Start of Extracted information

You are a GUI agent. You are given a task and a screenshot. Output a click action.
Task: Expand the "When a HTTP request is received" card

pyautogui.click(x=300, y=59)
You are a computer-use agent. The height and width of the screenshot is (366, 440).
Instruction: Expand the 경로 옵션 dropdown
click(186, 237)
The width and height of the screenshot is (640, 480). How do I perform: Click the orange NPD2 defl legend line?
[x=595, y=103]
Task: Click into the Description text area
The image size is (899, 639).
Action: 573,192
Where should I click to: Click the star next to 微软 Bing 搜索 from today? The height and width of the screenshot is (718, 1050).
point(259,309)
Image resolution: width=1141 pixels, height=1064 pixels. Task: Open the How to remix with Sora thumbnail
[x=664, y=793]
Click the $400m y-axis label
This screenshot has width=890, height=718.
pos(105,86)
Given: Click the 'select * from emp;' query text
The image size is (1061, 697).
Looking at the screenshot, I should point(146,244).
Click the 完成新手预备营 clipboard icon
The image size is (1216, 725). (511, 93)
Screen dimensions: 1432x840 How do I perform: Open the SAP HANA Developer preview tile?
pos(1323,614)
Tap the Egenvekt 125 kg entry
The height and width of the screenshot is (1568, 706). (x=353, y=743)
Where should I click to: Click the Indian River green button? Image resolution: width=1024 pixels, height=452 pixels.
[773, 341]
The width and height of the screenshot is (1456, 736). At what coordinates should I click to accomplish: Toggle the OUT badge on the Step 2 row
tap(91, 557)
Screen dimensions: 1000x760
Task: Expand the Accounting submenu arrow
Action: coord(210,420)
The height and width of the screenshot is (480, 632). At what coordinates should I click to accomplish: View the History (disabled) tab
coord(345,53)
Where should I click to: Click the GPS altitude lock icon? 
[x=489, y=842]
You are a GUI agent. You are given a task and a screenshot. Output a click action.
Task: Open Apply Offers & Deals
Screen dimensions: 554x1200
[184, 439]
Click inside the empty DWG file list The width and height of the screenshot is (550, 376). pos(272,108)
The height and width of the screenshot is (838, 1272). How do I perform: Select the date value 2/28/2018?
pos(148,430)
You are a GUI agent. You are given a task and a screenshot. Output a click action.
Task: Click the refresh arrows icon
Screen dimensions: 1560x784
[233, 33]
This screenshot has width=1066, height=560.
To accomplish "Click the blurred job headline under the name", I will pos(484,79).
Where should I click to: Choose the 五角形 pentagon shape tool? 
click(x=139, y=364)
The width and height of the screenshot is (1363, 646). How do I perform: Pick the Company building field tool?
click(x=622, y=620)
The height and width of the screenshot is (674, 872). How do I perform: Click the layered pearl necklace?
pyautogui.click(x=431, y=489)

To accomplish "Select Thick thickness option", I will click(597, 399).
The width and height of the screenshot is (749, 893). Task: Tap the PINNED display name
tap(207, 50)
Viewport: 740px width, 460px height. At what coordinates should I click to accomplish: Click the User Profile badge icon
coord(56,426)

End of Extracted information

* _Task details_
When a line in the data contains the string "will", copy that line.

* _Task response_
To accomplish "Click the blurred job headline under the name", I will pos(484,79).
To accomplish "Select Thick thickness option", I will click(597, 399).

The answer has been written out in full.